Q: How do you manage the quality of care for patients in value based care programs while also reducing costs?

GG: One way we do this is through very sophisticated predictive analytics. Working closely with the Integrated Care Analytics team, led by Dr. Len Usvyat, has helped us identify those patients who have the potential to decompensate at a faster rate than other patients, causing them to miss treatments or have other clinical factors that tend to lead to unnecessary hospital admissions. We look for trends with all our patients to find the “needle in a haystack” patient before a negative event happens, so we can prevent the need for costly hospitalizations.

Most health plans would automatically classify all ESRD patients as high risk, but since we have up-to-date clinical data, the predictive analytics have helped us to stratify patients into low, medium and high risk categories and provide interventions as appropriate. Using this kind of technology and data to inform our health care delivery decisions makes what we are doing every day that much more effective and exciting.

The difference is that we are proactive in our approach instead of reactive. Most health plans use insurance claims data and lab information to determine a care path. We know there’s a 90- to 120-day lag time in claims, so that causes lengthy, unnecessary and costly delays in making decisions on care. And by the time those decisions are made, they are being determined based on old information. Identifying trends, spotting the patients at the highest risk and making good care decisions based on this information is our secret sauce.

Dialysis is unique in that we know where these patients are supposed to be and how they are doing three times a week when they are receiving dialysis with us. With our proactive approach, we look at data in real time to improve their overall quality of care, therefore reducing expensive hospitalizations. Our data show that hospitalizations are concentrated around particular issues, such as fluid management, infection and psychosocial issues.
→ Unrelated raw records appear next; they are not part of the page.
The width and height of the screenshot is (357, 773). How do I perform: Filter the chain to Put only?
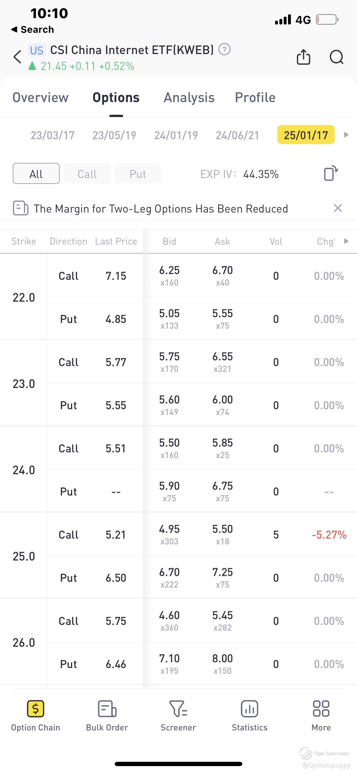138,173
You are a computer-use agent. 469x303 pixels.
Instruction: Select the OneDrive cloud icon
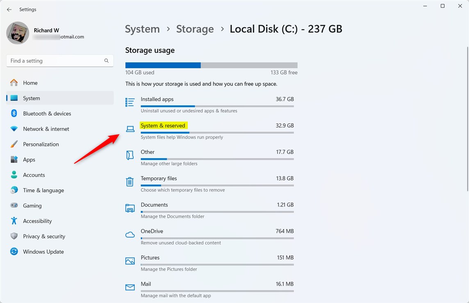pyautogui.click(x=130, y=234)

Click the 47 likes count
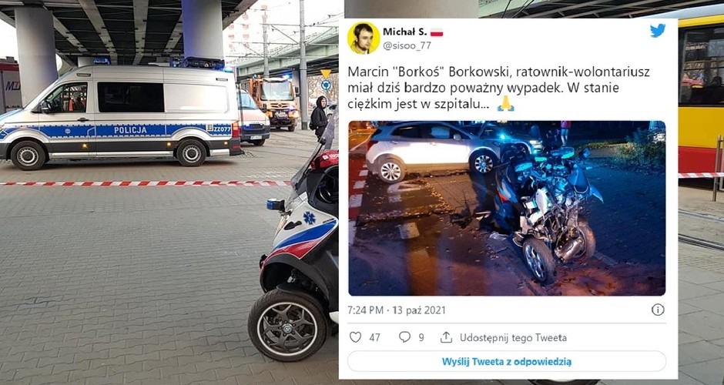[374, 338]
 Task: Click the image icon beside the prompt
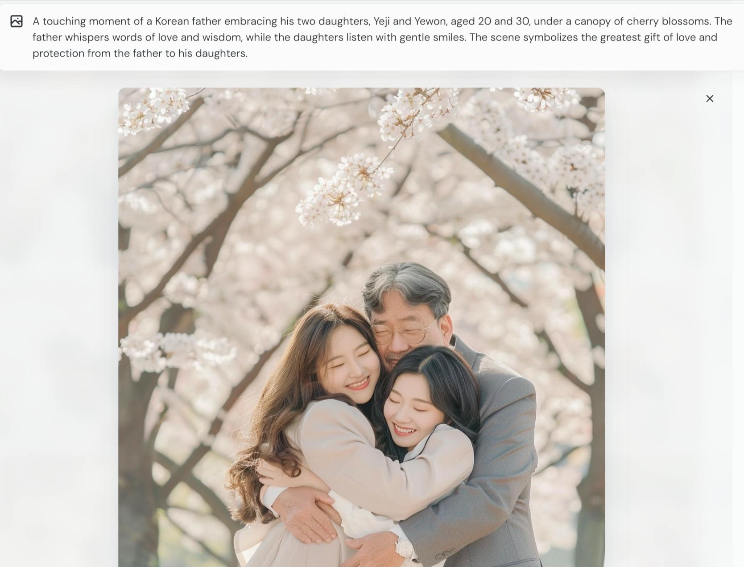17,21
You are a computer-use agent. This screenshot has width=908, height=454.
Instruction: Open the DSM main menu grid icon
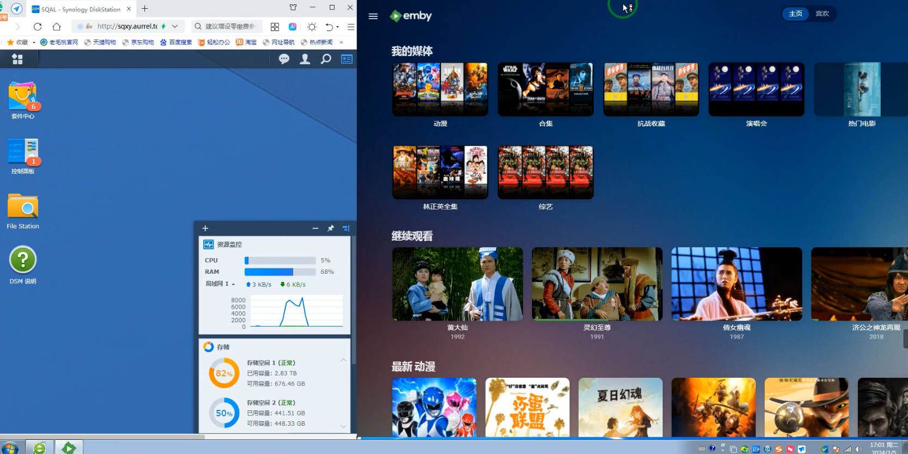(x=17, y=59)
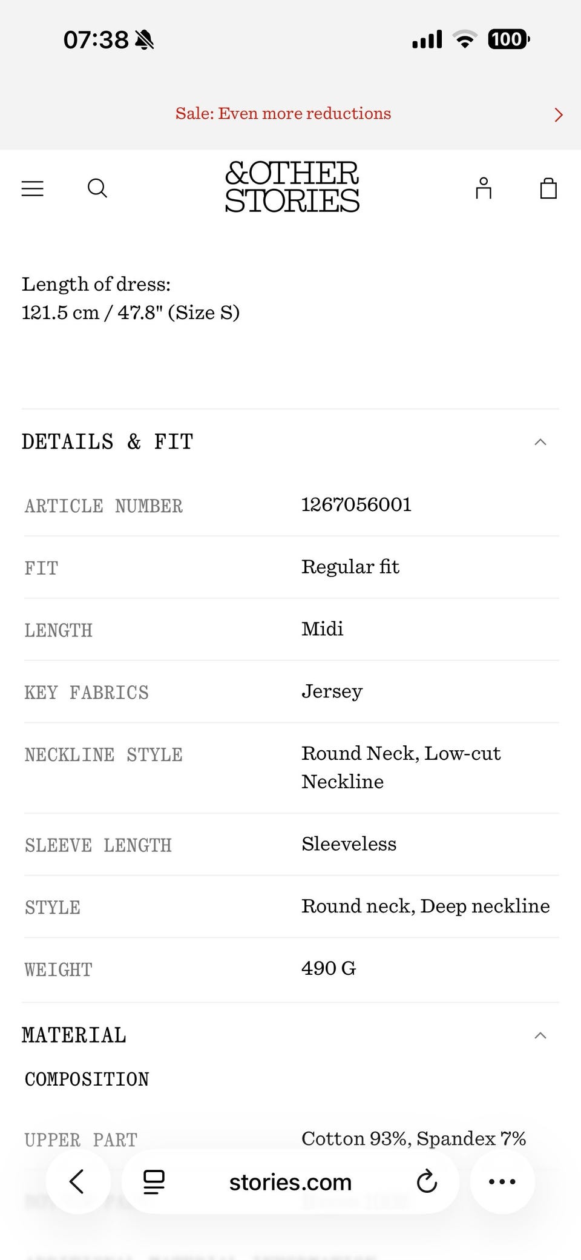
Task: Open the Sale: Even more reductions link
Action: tap(283, 114)
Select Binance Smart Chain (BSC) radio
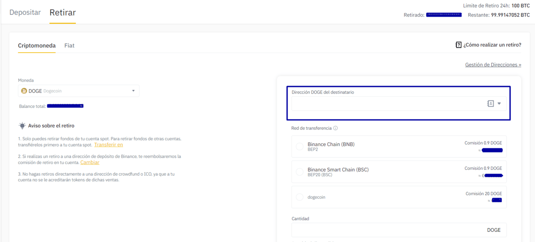The height and width of the screenshot is (242, 535). click(300, 172)
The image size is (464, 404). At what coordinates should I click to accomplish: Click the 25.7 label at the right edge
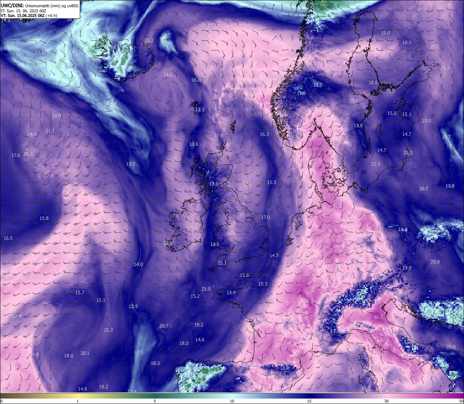[445, 68]
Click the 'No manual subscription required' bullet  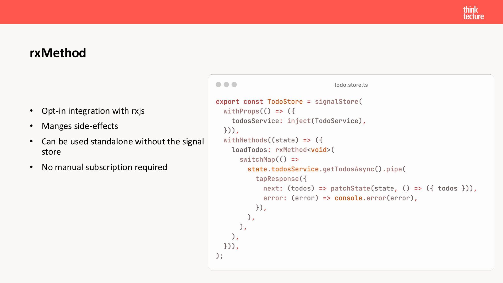(x=104, y=167)
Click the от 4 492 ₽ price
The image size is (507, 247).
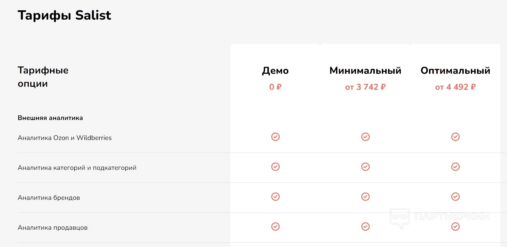(x=455, y=87)
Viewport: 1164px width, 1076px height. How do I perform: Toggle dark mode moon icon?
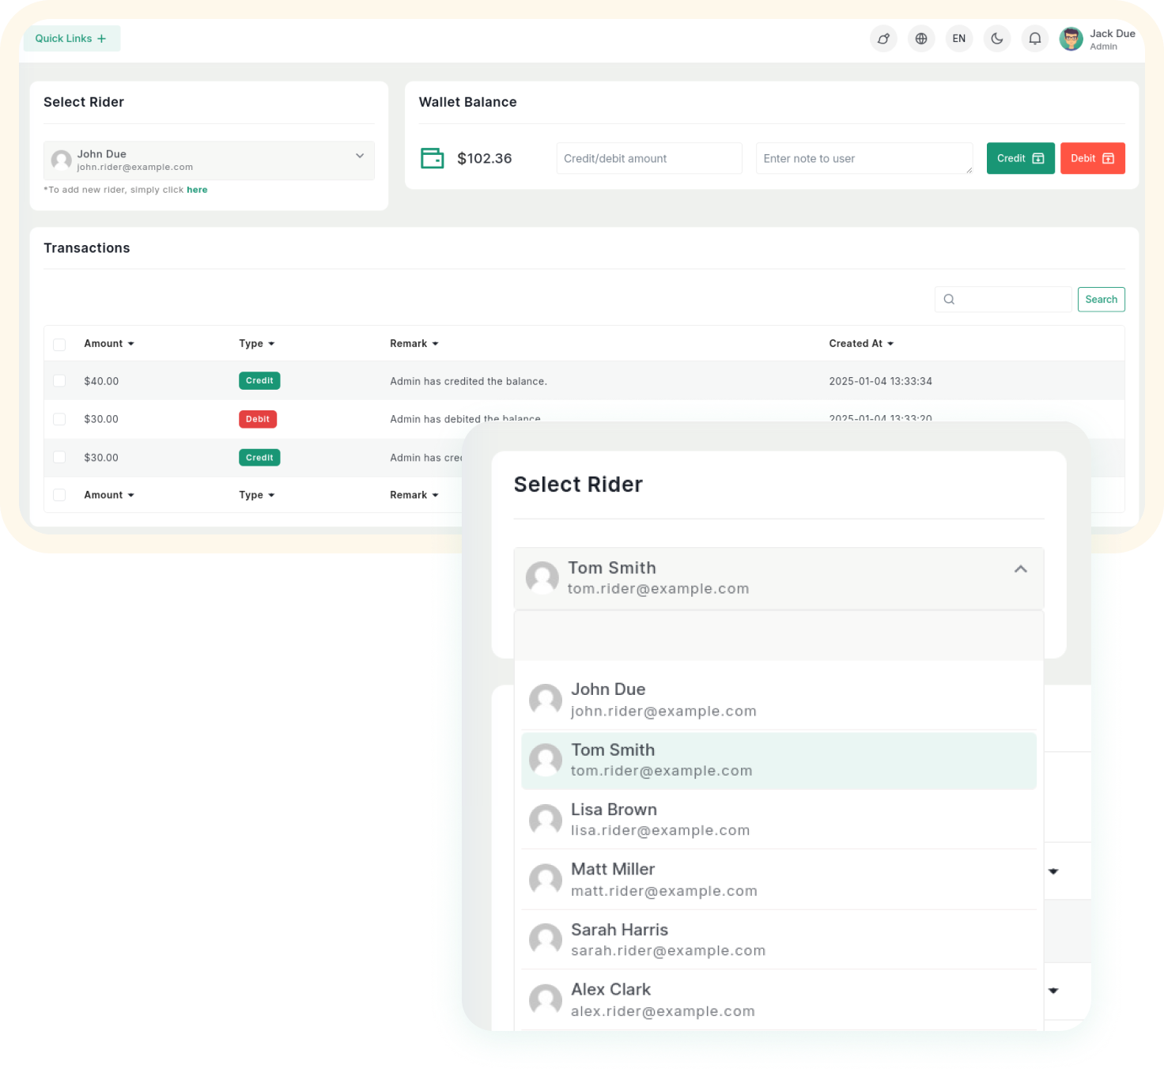997,39
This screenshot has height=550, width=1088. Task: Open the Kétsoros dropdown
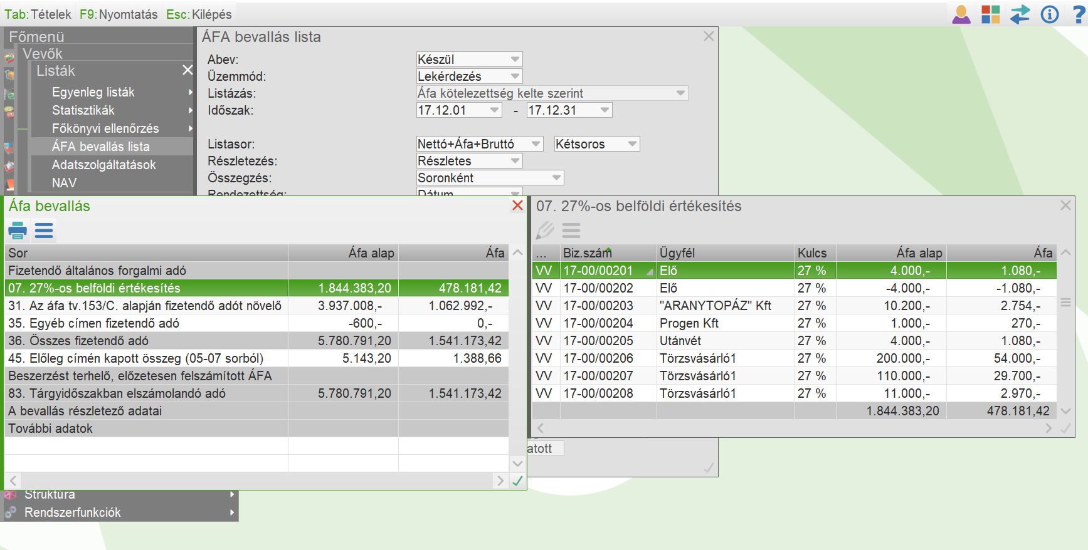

We spot these problems ahead of time and intervene in a much faster way, leading to better health outcomes and cost savings.

Through our next-generation predictive analytics and the data we have at our fingertips 24×7, we can take that many steps forward to actually being able to tell who is likely to be hospitalized within the next 72 hours. This model was recently highlighted in a poster presentation this April at the National Kidney Foundation Spring Clinical Meeting. We get in front of these patients and guide their care in a proactive manner. Having that kind of information on behalf of our patients is incredibly powerful.

Q: What is different about the way FMCNA approaches care coordination?

GG: FMCNA has developed a large national network of services, skillsets and solutions that consider the needs of our patient population. This provides FHP with a tremendous opportunity in determining how their patients’ healthcare is delivered and coordinated. An important component of FHPs care coordination is the CNU. They serve as air traffic controllers on behalf of our patients and their needs. We identify issues before they escalate. We coordinate all facets of their care, leveraging our national network of Outpatient solutions. We put our patients at the center of the care model and surround them with our assets, including a wide range of care services, such as renal pharmaceuticals, labs, dialysis centers, urgent care facilities, network of contracted hospitals, vascular care and more.

We are constantly testing what’s working today so we can look to tomorrow and further improve on the coordinated care we are providing. I know with the shifting sands of healthcare, the only constant in the near term will be change. What’s reassuring is that the teams of dedicated individuals I interact with daily across our enterprise are excited about what they do and ready to meet these ongoing challenges because they love what they do and who they do it for, the patients that we all serve.